Parmi les étapes qui fragilisent le couple, la naissance d'un enfant est un élément perturbateur. "Car même si cela est décrit comme un moment de bonheur absolu, dans les faits, l'accouchement ce n'est pas forcément formidable, les premiers mois ne sont pas toujours géniaux, sauf qu'on n'ose pas le dire. Résultat, l'autre prend ses distances pour montrer qu'il se sent délaissé. Le couple doit donc faire attention dans ces moments-là", insiste Caroline Kruse, qui conseille de ne pas hésiter à confier ses doutes et ses craintes. "Le mari peut dire à sa femme : 'Ça me fait bizarre de te voir allaiter' - car au final ce n'est pas aussi simple pour un homme de voir un bébé téter le sein de sa partenaire . Et sa femme peut avouer en retour qu'elle ne se sent pas très jolie, désirable. Car la plupart du temps, les couples me confient : 'Je ne l'ai pas dit', 'il ne l'a pas su' et ce sont des rancœurs qui s'accumulent et qui refont surface des années après". 

"Tu ne fais jamais rien"

Les sujets qui fâchent viennent également des questions d'intendance : l'éternel bouchon de dentifrice mal refermé, les chaussettes qui traînent. Mais aussi de la difficile répartition des tâches ménagères, ce qui aboutit à un reproche que Caroline Kruse perçoit régulièrement : "Tu ne fais jamais rien", ou encore "je ne me sens pas respecté, pas entendu, pas écouté". Pour elle, tout est encore une fois un problème de communication. "Je reconnais la charge mentale des femmes, mais ne jamais rien demander ou considérer que l'autre doit deviner ce qu'il faut faire, c'est le meilleur moyen de ne pas l'obtenir. Je crois au contraire qu'il faut réclamer de l'aide, il faut dire : 'J'ai besoin de toi', 'c'est important pour moi que tu fasses ça'. Et bien sûr, ne pas le faire sur le ton du reproche", martèle-t-elle.

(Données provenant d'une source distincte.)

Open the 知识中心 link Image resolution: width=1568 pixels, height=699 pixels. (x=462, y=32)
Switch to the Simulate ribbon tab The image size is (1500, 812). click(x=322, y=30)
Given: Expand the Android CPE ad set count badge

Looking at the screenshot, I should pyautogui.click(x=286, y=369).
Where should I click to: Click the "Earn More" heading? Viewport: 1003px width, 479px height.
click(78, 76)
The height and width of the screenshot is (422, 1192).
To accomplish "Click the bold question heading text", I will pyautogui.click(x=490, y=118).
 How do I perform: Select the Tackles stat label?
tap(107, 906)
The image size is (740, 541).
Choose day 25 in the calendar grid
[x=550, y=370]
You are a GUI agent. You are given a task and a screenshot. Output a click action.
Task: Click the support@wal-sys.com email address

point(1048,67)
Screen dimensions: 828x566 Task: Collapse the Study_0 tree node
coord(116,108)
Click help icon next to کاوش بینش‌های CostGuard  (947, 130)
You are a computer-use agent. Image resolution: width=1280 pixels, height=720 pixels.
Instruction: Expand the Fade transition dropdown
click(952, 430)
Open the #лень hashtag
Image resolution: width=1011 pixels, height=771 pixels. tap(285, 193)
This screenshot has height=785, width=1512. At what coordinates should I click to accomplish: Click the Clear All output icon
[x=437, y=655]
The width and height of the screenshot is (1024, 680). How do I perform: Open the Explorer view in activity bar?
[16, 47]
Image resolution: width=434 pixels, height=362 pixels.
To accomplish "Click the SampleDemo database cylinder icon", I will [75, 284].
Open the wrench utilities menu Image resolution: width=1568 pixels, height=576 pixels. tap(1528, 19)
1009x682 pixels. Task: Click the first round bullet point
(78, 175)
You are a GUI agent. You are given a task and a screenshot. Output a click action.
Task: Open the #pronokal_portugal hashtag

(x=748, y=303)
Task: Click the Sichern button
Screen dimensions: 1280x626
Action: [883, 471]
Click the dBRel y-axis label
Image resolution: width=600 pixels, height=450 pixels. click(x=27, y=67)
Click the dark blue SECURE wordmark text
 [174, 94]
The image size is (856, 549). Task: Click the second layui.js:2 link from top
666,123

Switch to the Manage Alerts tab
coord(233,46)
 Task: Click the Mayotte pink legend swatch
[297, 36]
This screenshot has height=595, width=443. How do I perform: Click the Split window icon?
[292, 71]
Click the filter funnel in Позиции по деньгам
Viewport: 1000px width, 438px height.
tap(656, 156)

Autre attitude contre-productive, on ne repasse pas derrière ce que son/sa partenaire a déjà fait car cela ne donne jamais envie de recommencer ! "A partir du moment où on délègue une tâche, même si elle n'est pas faite comme on a envie, il faut l'accepter. Se dire que l'autre ne peut pas réaliser les choses comme vous. Sinon, on rentre dans un système totalement figé où l'autre pense que cela ne sert à rien", conseille la thérapeute qui entend souvent dire que les hommes sont défaillants, qu'ils ne font rien, "mais c'est peut-être parce qu'on ne leur en donne pas toujours les moyens". "Sans les victimiser, je crois qu'un homme doit prendre sa part dans les tâches du quotidien, et pas seulement des trucs sympas comme 'aller jouer au foot avec son fils parce que c'est cool', mais lorsqu'il le fait, il ne faut pas lui dire que ce n'est jamais bien, jamais assez, jamais au bon moment", ironise-t-elle.

"On n'a pas de projets"

Pour les couples installés depuis plusieurs années, une autre difficulté guette, la fameuse routine. Toutefois, Caroline Kruse souhaite relativiser, car il y a aussi de la "bonne routine". Encore faut-il la cultiver ! "La vie à deux, c'est pas désagréable. Il y a quelque chose d'apaisant ; on rentre chez soi, il fait chaud, il y a quelqu'un à qui on peut parler. Toute la difficulté réside dans le fait de mettre le bon dosage entre sécurité et liberté", indique-t-elle. Par ailleurs, au bout d'un moment, il faut imaginer des choses inattendues, qui sortent un peu de l'ordinaire. "Quand on est englué dans les problèmes des enfants, ce n'est pas toujours facile de faire preuve de créativité, prévient la thérapeute. Mais on peut sortir des sentiers battus en allant par exemple dans des quartiers où on ne va jamais, ou bien laisser les enfants à garder et aller dormir à l'hôtel". 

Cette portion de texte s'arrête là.